PET SHOP BOYS: Various

Directed by Howard Greenhalgh
Starring Neil Tennant and Chris Lowe
U.K., 1993-1995

[****]

Released last year in most of the world and only recently slipped into the United States, Various collects a suite of some of the most inventive and evocative music videos ever refused by MTV. The clip for "Go West," the Boys' post-idealistic take on the Village People's disco anthem (and, incidentally, the end of Communism) caused quite a stir in late 1993, when MTV rejected the lavish short out of hand. The "Go West" video is truly a marvel, and its failure to get stateside airplay is emblematic of MTV's take-no-chances approach to music. Bands like Bush and Silverchair get airplay because they sound exactly like proven hit product, and the PSB, who are making videos that look like nothing else on television, get the shaft.

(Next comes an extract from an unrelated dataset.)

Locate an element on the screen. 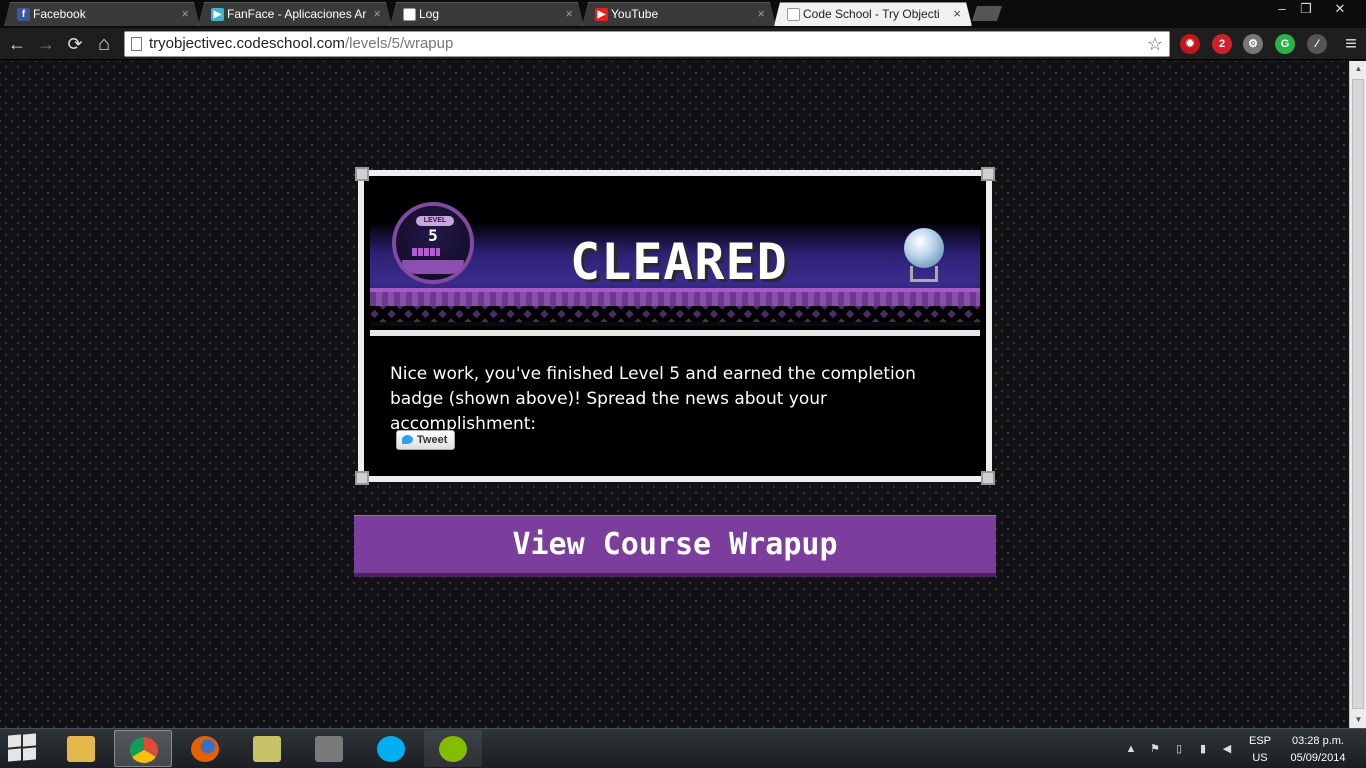 The image size is (1366, 768). taskbar-file-explorer is located at coordinates (81, 748).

Each of the six videos on Various is directed by Howard Greenhalgh, the guy responsible for Soundgarden's disturbing "Black Hole Sun" clip as well as such unsurprising (but no less distasteful) fare as Meat Loaf's new one. For the best of the PSB videos, Greenhalgh drops the duo into a complete computer-generated world that makes Singin' in the Rain look pallid. The bittersweet "Go West" -- which incidentally beat Goldeneye to the punch in its fetishized use of Soviet imagery to proclaim the death of an ideology -- features a choir of Speedo-clad joggers carrying torches and dancing in the shadow of the Statue of Liberty, which is here recast as a black woman as red stars ring her torch ("Are the Pet Shop Boys just too gay for MTV?" asked one of my more astute friends). "Can you forgive her?" pictures a more dangerous landscape with fluid geometrical shapes, cool blank surfaces turning suddenly spiky, and Chris Lowe (the one who doesn't sing) breathing strange orange bubbles. "I wouldn't normally do this kind of thing" was originally shown in 3-D, but remains eye-popping on a flat screen with the normally staid Lowe and vocalist Neil Tennant dancing in place, taking parts in a Mortal Kombat-style video game, and lording it over a neo-psychedelic landscape that includes a pair of shiny black vinyl clad go-go dancers.

Best of all is "Liberation," a completely abstracted vision of a love song, with computer representations of Tennant and Lowe floating through an animated outer space consisting of spinning, ejaculating planets, thousands of shards of colored light, and disembodied heads that give the very concept of liberation its ecstatic due. Tennant sings "Your love is liberation," and with the seat of his cerebellum given wings, Tennant's idea of liberation is visualized as not just an emotional, but also an intellectual one. Endlessly rich, "Liberation" has the capacity to pull a viewer into its world absolutely.

Two more videos are less successful. "Yesterday, when I was mad" is a little too mannered, with Tennant smiling happily in an asylum as a Nurse Ratched type looms over him among weird special effects (again, computer animated) that stand in for his psychoses. And "Absolutely Fabulous" is a lot of fun for fans of the band, but really doesn't consist of any more than Tennant and Lowe dancing about in white robes like the Popes of techno, with AbFab stars Jennifer Saunders and Joanna Lumley cavorting mock-drunkenly around them. But on the strength of "Liberation" and "Go West" alone, this collection would be a must for anyone with an interest in the music video form, and especially for fans of the PSB.